The author considers a pair of standard processes with stochastic resolvents in strong duality, and he shows that for a Borel set S in the state space satisfying \(S\subset \{P_ S1<\epsilon\), \(\hat P_ S1<\epsilon \}\) for some \(\epsilon\in (0,1]\) (where \(P_ S\), \(\hat P_ S\) denote the respective hitting kernels) there exists a \(\sigma\)-finite measure \(\pi\) on S satisfying the following condition: A Borel subset B of S is polar if and only if \(\pi (B)=0.\) According to a more general result by \textit{C. Dellacherie}, \textit{D. Feyel} and \textit{G.Mokobodzki} [Séminaire de probabilités XVI, Univ. Strasbourg 1980/81, Lect. Notes Math. 920, 8-28 (1982; Zbl 0496.60076)] this property characterizes S to be semipolar.
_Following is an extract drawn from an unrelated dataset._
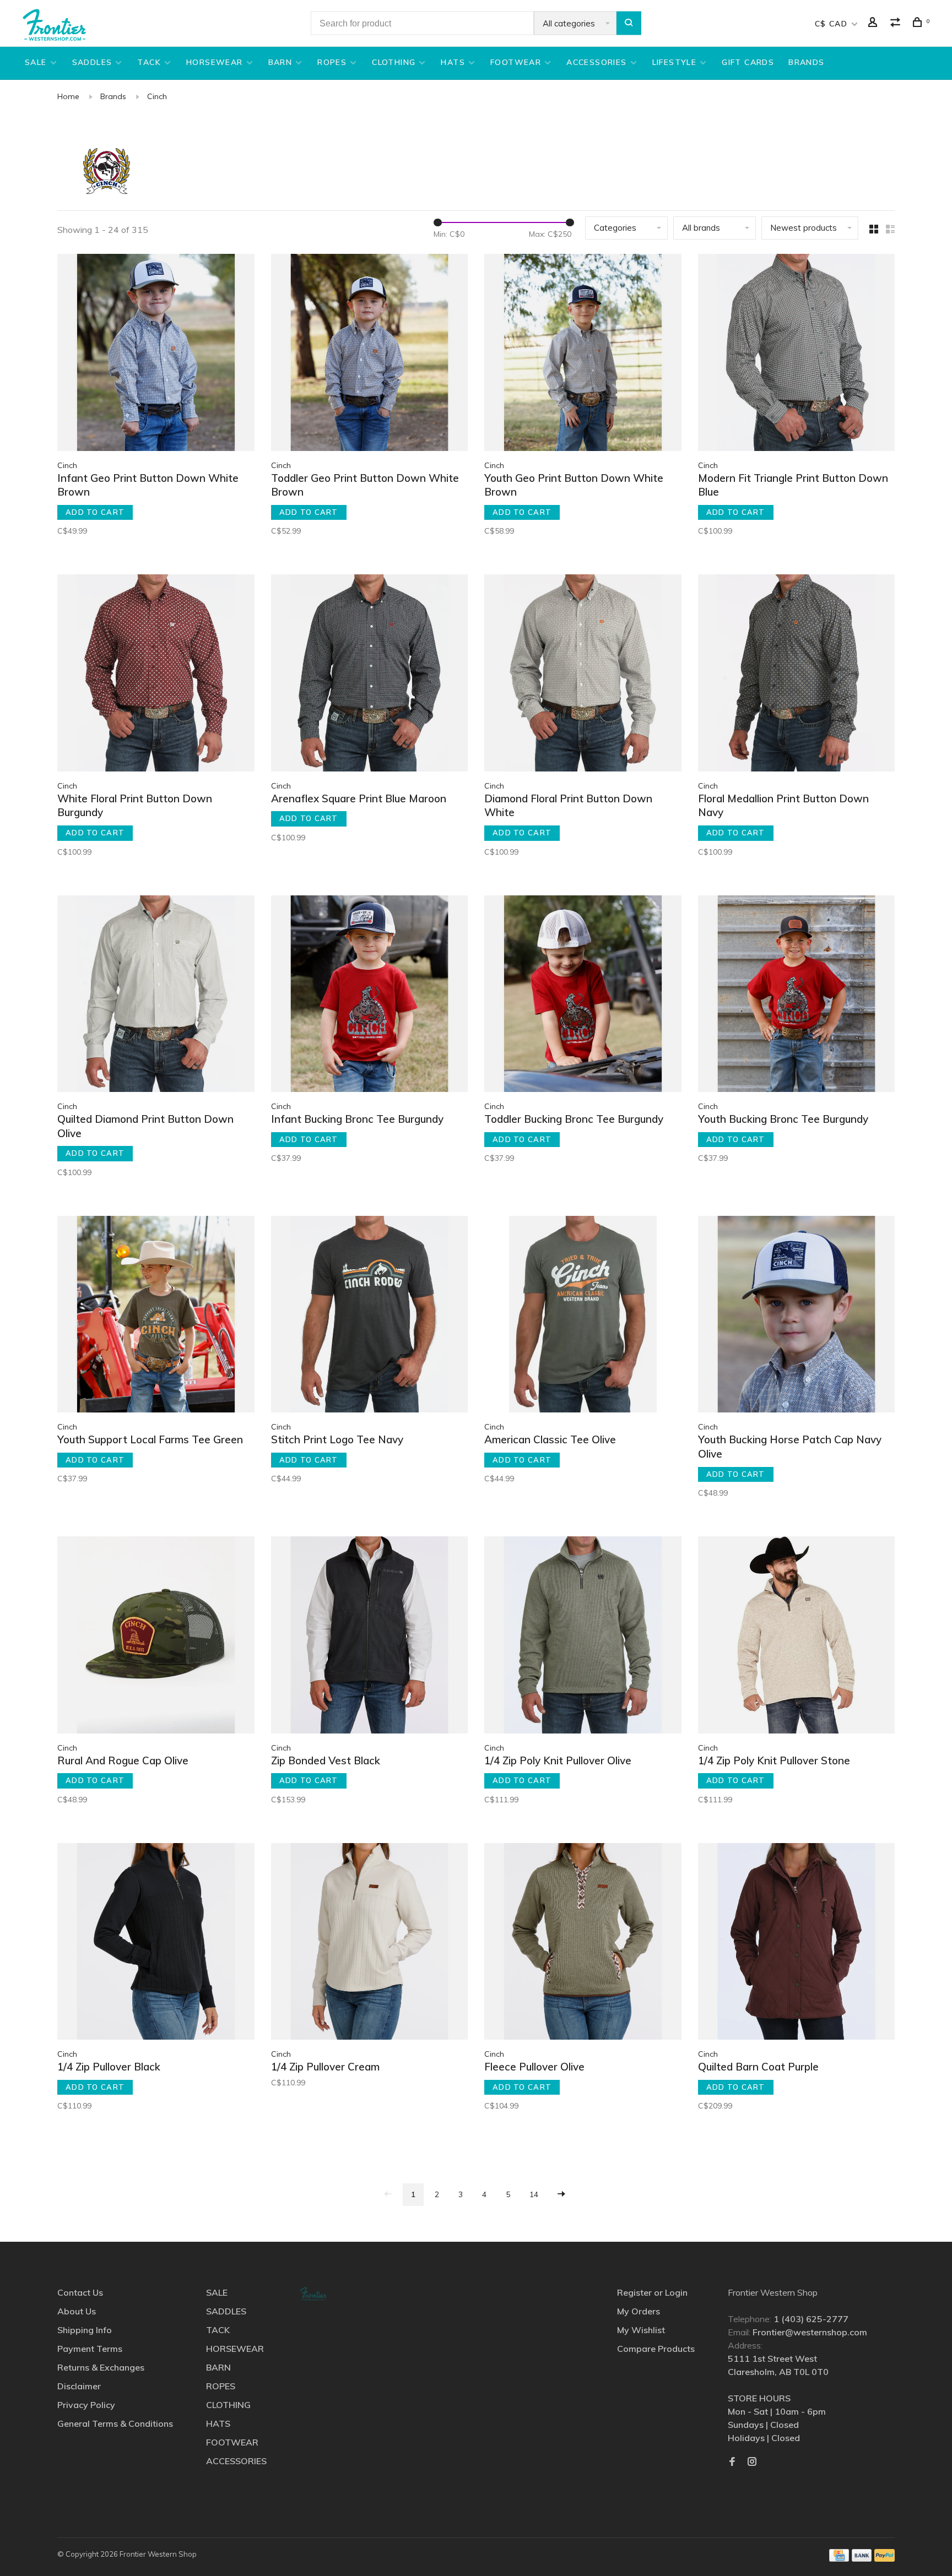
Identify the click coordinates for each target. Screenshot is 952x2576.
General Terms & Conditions (115, 2423)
The author shows, moreover, that the measure \(\pi\) may be chosen as the capacitary measure with respect to a \(\lambda\)-subprocess \((\lambda >0)\) provided \(\epsilon <1.\) In a recent preprint ``Remarks on a paper of Kanda'', \textit{P. J. Fitzsimmons} has strengthened the author's result and simplified its proof.